Özellikle son yıllarda Morgan Stanley, S&P gibi ülke
ekonomilerini değerleyen şirketlerin yayımladıkları
olumlu raporlar, yabancı fonların Türkiye’ye
ilgisini artırmıştır. Türkiye’ye sıcak para kısa
vadeli döviz kredisi olarak, döviz mevduatı olarak,
tahvil-bono ve hisse senedi almak için geliyor.
Türkiye sıcak paranın gelmesi için elde edilen
kârlarından vergi almamış, dünyanın en yüksek
faizini vermiştir.
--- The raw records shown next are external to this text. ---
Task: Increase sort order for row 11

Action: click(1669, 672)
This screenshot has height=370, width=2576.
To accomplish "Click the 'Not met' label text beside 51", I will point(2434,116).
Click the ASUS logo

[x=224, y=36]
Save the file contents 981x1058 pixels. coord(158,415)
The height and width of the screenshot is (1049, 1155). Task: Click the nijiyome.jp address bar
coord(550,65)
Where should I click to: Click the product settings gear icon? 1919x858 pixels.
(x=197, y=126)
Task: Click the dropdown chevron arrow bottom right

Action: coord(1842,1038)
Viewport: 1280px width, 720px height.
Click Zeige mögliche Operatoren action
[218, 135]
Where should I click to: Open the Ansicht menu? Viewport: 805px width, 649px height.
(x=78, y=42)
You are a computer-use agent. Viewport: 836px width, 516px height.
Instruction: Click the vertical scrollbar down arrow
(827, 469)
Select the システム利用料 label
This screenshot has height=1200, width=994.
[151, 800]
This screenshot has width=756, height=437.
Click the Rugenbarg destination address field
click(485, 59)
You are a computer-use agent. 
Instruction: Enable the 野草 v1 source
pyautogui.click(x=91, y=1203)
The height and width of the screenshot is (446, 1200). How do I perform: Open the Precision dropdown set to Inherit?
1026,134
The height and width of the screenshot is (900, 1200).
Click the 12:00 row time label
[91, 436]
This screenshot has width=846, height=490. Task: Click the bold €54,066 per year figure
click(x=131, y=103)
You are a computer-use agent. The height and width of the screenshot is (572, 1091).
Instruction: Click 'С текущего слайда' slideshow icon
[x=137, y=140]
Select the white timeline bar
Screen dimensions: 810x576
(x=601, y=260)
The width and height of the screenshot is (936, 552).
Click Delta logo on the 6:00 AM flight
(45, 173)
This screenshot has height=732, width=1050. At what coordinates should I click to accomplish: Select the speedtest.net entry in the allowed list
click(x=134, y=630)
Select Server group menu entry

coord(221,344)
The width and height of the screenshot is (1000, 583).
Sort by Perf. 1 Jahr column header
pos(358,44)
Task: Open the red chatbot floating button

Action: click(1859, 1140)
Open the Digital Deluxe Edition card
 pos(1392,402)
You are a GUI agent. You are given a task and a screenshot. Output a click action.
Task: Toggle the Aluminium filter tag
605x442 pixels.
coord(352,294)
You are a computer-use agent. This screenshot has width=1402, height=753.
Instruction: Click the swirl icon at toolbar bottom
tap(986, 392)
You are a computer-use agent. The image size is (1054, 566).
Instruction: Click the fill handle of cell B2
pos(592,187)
Ayrıca sıcak para gelişi ile
yerlileri piyasadan uzaklaştırarak yabancı
hakimiyetine bırakmıştır.
Cari işlemler açığı ve
yüksek faiz oranlarından bile daha yüksek risk
olarak gösterilen sıcak para, Türkiye’de son dört
yıllık dönemde gelişmiş ülkelerde 25-30 yılda elde
edemeyeceği kadar getiri sağlamış bulunmaktadır.
Türkiye’de şu an sıcak
para için uygun zemin vardır. Güven, siyasi istikrar
ve pek çok piyasaya nazaran yüksek olan reel faiz.
Yabancı portföy yatırımcılarının Türk Menkul Kıymet
piyasalarında yaptığı işlemlere sınırlama yoktur.
Gelen sıcak para öncelikle hazine kağıtlarını tercih
etmektedir. Daha sonra borsa ve diğer enstrümanları.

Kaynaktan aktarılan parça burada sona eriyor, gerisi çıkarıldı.